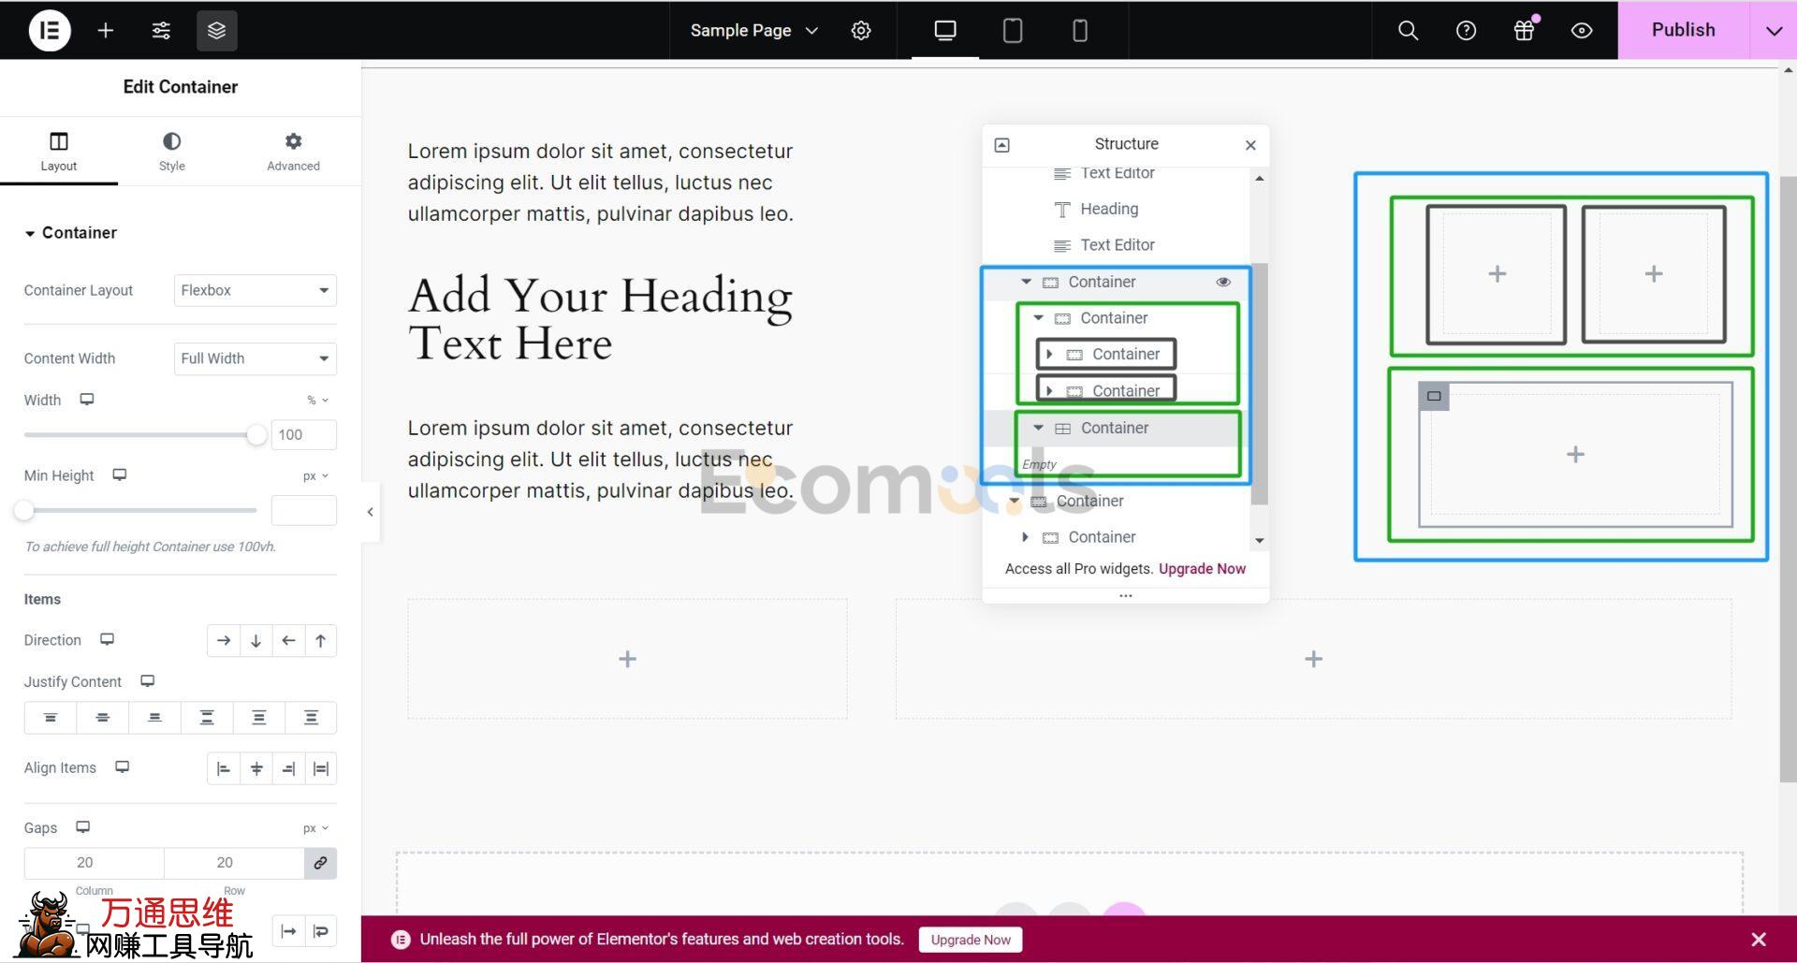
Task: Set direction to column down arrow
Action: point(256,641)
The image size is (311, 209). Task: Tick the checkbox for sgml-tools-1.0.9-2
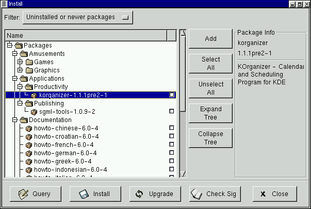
+ + + +
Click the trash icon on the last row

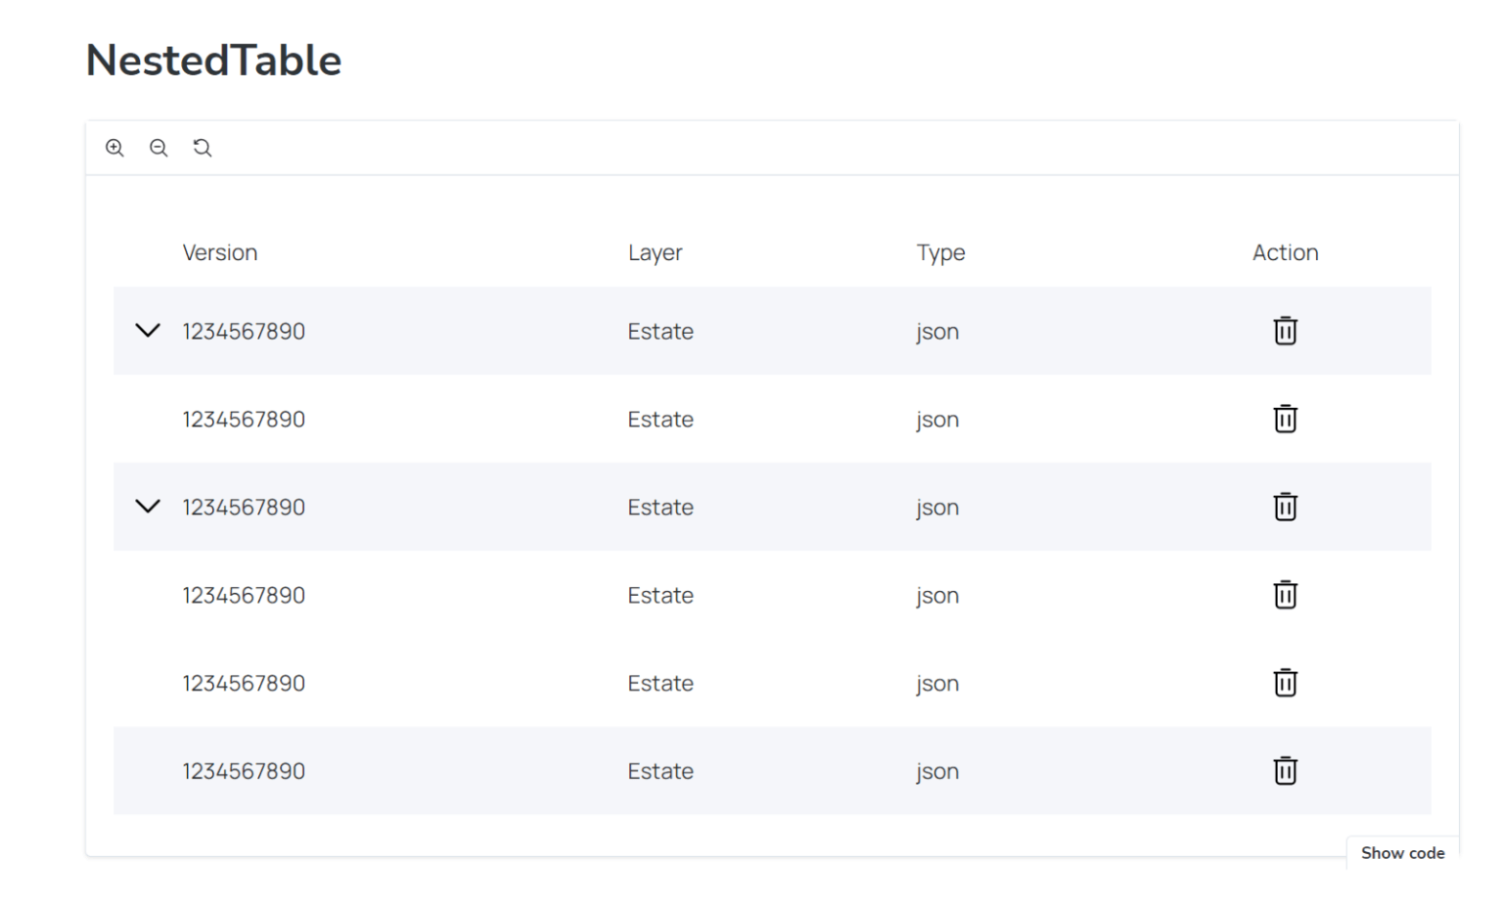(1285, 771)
+ + + +
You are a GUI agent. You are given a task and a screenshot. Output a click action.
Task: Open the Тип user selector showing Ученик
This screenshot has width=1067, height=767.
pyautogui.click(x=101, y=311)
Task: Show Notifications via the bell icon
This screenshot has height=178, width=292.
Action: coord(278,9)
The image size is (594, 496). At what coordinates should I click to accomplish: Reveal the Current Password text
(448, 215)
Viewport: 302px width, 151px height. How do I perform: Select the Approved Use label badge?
+ + + +
SET TASK: Rewrite the data starting at the line containing "The image size is (594, 496)." and ending at the line containing "Viewport: 302px width, 151px", replacing "Current Password" with "New Password" and leaving everything else unchanged.

WRITTEN ANSWER:
The image size is (594, 496). At what coordinates should I click to accomplish: Reveal the New Password text
(448, 215)
Viewport: 302px width, 151px height. How do I perform: Select the Approved Use label badge?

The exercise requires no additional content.